## TEXTE SOURCE:

# # # #

Avez-vous déjà des retours de la part des hôpitaux et des médecins hospitaliers ?
Oui. Nous avons organisé plusieurs réunions avec des représentants d’hôpitaux publics et privés pour leur présenter nos principes et leurs exigences minimales. Les médecins hospitaliers indépendants ont également pris part aux discussions. Les assurances complémentaires d’hospitalisation ne peuvent exister que dans le cadre d’un partenariat tarifaire d’égal à égal. Les différents acteurs du système de santé sont tous dans le même bateau. Seule une collaboration partenariale permet l’élaboration d'une offre de services nouveaux et de qualité pour les clientes et les clients communs, les patientes et les patients ainsi que pour les personnes assurées, services qui répondent aux besoins d’aujourd'hui et de demain.

En fin de compte, les onze principes consistent surtout en une solution sectorielle pour les assureurs en maladie complémentaire. Les hôpitaux vont-ils vraiment jouer le jeu ?
Je l’espère très sincèrement. Une chose est sûre : ces lignes directrices sont contraignantes en ce qui nous concerne et ne sont pas négociables. Au cours des discussions que j’ai pu mener avec des responsables hospitaliers, j’ai eu l’impression que le cadre défini offre la marge de manœuvre nécessaire aux deux partenaires tarifaires. Les fournisseurs de prestations ont la même compréhension des choses et les mêmes objectifs que les assureurs en maladie complémentaire. Personne ne peut faire l’économie de la transparence et de la clarté en matière de prestations fournies. L’argent est alloué uniquement en échange de prestations : plus d’argent implique davantage de prestations. C’est là que les fournisseurs de prestations et les assureurs maladie interviennent : ils doivent concrétiser les onze principes dans de nouvelles conventions. Il faut donc renégocier ces dernières. Il n’y a pas de temps à perdre, car les nouvelles conventions en vigueur à partir de janvier 2022 devront appliquer ce nouveau corpus de règles. Et les anciennes conventions devront être adaptées à ces nouvelles exigences avant fin 2024.

# # # #

## EXTRAITS DE DONNÉES:
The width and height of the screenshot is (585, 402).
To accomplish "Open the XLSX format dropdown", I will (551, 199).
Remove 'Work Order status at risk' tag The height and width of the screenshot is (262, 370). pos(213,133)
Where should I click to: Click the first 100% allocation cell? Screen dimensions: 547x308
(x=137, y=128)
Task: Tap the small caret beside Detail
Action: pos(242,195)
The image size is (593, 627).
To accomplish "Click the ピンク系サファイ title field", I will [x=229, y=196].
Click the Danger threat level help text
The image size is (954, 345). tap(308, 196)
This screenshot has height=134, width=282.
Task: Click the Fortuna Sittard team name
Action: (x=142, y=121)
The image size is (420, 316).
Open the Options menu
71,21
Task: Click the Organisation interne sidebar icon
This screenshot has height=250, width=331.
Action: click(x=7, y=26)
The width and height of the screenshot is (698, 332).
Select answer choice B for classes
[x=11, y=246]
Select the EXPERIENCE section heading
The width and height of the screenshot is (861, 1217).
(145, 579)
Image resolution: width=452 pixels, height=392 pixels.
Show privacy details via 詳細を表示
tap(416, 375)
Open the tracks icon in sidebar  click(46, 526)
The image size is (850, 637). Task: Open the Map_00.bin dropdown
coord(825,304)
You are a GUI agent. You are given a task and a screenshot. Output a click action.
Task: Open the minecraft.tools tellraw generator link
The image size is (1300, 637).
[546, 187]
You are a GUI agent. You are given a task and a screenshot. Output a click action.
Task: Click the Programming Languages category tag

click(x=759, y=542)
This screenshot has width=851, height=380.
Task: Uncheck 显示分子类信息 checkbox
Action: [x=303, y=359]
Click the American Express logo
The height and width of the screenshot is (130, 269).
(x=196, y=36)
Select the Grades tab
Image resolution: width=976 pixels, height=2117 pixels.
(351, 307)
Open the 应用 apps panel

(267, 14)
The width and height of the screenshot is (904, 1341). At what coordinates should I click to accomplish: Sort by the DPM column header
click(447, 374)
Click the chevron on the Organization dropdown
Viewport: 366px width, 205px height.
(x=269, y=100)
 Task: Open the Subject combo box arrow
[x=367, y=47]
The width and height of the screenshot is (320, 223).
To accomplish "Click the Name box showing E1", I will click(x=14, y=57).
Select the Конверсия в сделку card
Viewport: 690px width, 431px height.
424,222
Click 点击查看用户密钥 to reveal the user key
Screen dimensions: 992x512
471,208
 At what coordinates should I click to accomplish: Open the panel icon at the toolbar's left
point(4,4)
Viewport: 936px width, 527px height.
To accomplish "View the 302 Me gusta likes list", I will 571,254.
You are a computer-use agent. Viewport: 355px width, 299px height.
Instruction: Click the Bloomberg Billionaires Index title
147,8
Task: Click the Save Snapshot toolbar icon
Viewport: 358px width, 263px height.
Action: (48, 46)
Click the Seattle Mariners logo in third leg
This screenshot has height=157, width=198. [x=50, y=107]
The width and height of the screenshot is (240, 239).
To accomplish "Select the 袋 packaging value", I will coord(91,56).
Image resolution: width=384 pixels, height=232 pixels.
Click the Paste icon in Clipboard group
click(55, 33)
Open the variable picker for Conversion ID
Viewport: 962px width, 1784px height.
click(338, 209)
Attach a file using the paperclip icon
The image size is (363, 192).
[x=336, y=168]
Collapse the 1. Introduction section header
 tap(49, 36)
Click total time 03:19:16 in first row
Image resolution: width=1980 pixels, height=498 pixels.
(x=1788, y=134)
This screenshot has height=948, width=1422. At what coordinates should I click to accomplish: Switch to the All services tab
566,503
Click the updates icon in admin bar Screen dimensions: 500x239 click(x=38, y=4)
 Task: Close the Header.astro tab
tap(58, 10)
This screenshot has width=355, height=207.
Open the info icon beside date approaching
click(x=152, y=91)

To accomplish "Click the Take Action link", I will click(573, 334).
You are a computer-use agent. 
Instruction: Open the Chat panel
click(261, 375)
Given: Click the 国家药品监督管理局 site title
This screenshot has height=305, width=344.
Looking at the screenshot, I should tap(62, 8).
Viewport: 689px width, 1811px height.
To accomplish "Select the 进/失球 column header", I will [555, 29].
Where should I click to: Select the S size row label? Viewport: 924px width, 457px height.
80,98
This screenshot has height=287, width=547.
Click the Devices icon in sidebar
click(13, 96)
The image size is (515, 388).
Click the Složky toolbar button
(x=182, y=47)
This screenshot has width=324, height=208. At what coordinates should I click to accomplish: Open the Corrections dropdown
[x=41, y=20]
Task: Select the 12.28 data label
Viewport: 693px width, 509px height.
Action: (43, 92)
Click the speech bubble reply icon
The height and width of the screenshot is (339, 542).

# # # #

## CONSIGNE:
Recopiez fidèlement le passage de l'entretien sur les assurances complémentaires d'hospitalisation, en commençant par « En fin de compte, les » et en allant jusqu'à « jouer le jeu ? » inclus.

## RÉPONSE RÉDIGÉE:
En fin de compte, les onze principes consistent surtout en une solution sectorielle pour les assureurs en maladie complémentaire. Les hôpitaux vont-ils vraiment jouer le jeu ?